Adam Macklin
- Born: 26 July 1989 (age 36) Belfast, County Antrim, Northern Ireland
- Height: 6 ft 1 in (1.85 m)
- Weight: 114 kg (251 lb)
- School: Methodist College Belfast

Rugby union career
- Position: Prop
- Current team: Houston SaberCats

Youth career
- Belfast Harlequins

Senior career
- Years: Team / Apps / (Points)
- 2014–17: Rotherham Titans / 2 / (0)
- 2017–2018: Houston SaberCats / 8 / (0)

Provincial / State sides
- Years: Team / Apps / (Points)
- 2010–14: Ulster / 31 / (5)

= Adam Macklin =

Irish rugby union player

Adam Macklin (born 26 July 1989) from Belfast is a rugby union footballer. He previously played at the position of prop for the Houston SaberCats of Major League Rugby.

==Early life==
Macklin lived in County Antrim in Northern Ireland. He was educated at Methodist College Belfast. Macklin captained the Methodist College Belfast Ulster Schools' Cup winning team in 2008 playing at Number 8, including scoring a try in the final.

In 2010, Macklin was awarded an Ulster Rugby development contract. However, an ankle injury picked up playing for the Ravens in October 2010 effectively ruled him out for the season.

==Ulster==
Macklin made his first appearance for Ulster against Aironi on 19 September 2011. Macklin scored his first try for Ulster on 17 December 2011, finishing off a 46–20 win against Aironi in the Heineken Cup. He was rewarded for a series of fine substitute appearances with his first start on 26 December 2011 against Leinster. Macklin came on as a substitute in the 22–19 win against Edinburgh to reach the Heineken Cup final.

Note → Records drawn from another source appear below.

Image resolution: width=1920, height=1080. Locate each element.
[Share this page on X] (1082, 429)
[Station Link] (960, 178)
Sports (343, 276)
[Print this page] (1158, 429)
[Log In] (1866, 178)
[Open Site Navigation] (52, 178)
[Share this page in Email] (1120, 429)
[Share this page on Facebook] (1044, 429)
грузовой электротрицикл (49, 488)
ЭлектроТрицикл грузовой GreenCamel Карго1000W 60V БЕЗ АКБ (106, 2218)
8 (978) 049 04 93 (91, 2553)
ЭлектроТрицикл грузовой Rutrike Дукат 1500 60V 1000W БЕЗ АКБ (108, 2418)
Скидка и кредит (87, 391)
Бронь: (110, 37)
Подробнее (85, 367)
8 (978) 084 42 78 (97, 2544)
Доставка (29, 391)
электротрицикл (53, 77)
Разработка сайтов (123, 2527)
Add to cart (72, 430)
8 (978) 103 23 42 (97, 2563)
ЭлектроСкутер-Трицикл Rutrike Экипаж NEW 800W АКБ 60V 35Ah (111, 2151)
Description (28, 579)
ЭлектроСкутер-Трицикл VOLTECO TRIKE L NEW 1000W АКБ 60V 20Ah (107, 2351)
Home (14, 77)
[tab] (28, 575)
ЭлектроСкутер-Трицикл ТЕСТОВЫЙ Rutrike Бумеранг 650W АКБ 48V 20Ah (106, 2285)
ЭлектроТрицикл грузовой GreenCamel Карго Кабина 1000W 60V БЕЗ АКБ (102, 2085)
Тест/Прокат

Ulster lost the final in a 42–14 defeat to three-time champions Leinster Rugby. Macklin did not feature in that match because coach Brian McLaughlin favoured Declan Fitzpatrick.

==Houston==
In the Summer of 2017 Adam announced he was reuniting with former Ulster teammate Justin Fitzpatrick, who managed the Major League Rugby Houston SaberCats. Seen as a controversial move amongst some local fans, who voiced concerns via social media of a desire to see more American props nourished at Houston.

==Buckfast Bowl==
In three years in the Buckfast Bowl Fantasy Football League, Adam has been the one to watch.
In 2021, he is projected to win it all.